--- Work order ---
Everything from the line containing "You are a GUI" through the final line of the entries must be repeated exactly, and only that, without pictures.

────────────────────────────────────────

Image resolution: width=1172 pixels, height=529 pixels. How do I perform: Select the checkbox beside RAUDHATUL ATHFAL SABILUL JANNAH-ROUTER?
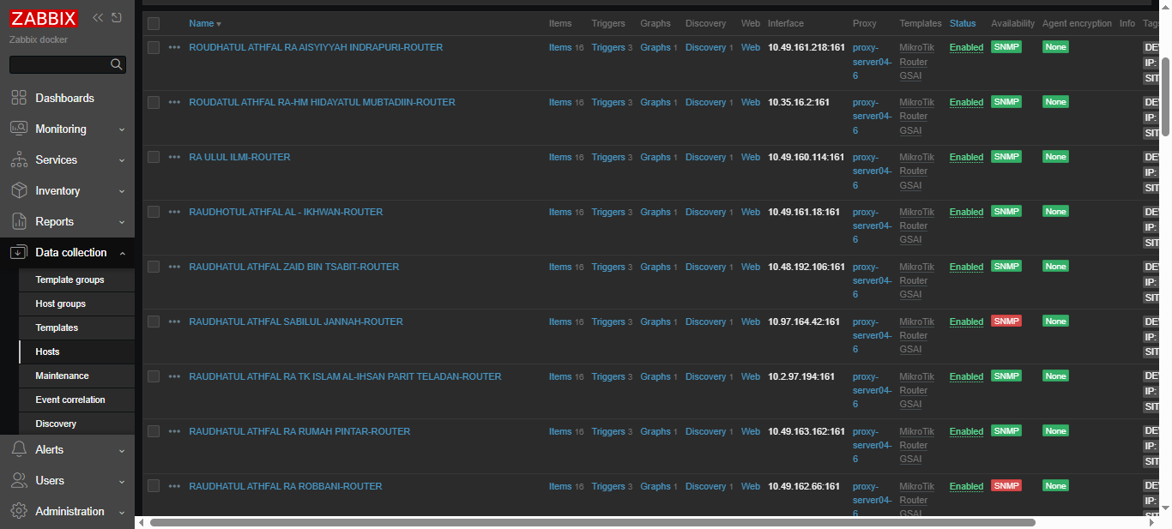pos(154,322)
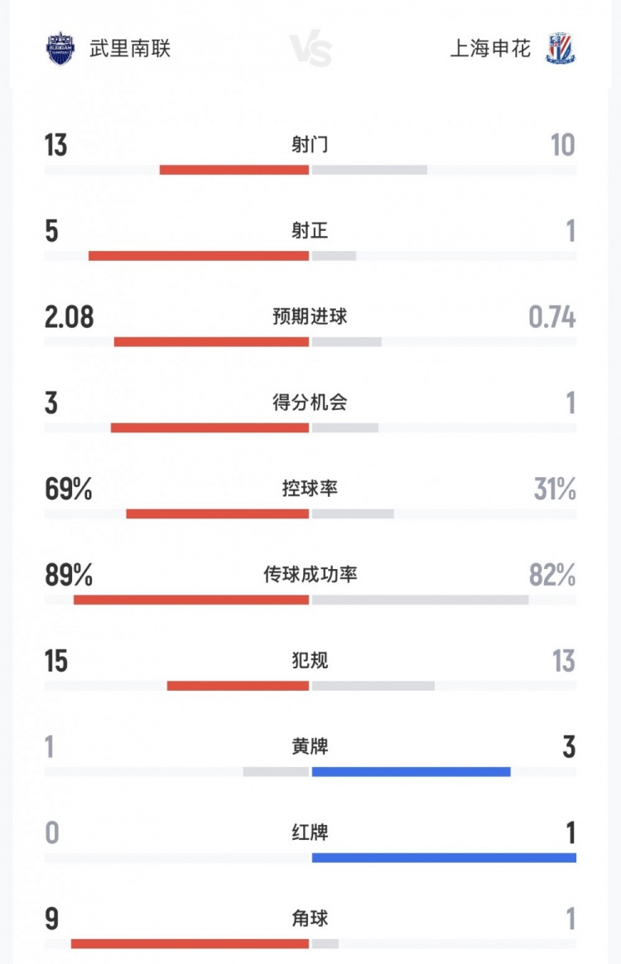Click the VS emblem in header
This screenshot has height=964, width=621.
311,50
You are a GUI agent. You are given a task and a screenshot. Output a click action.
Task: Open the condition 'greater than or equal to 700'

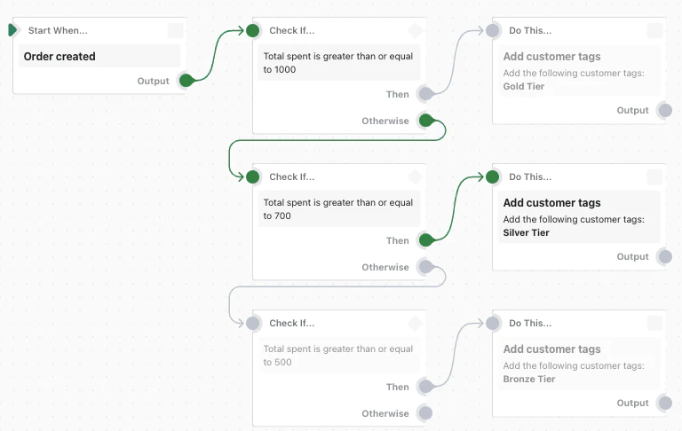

────────────────────────────────────────

--- Result ---
You are a GUI agent. You are given a task and a screenshot. Output a click action.
Task: Open the condition 'greater than or equal to 700'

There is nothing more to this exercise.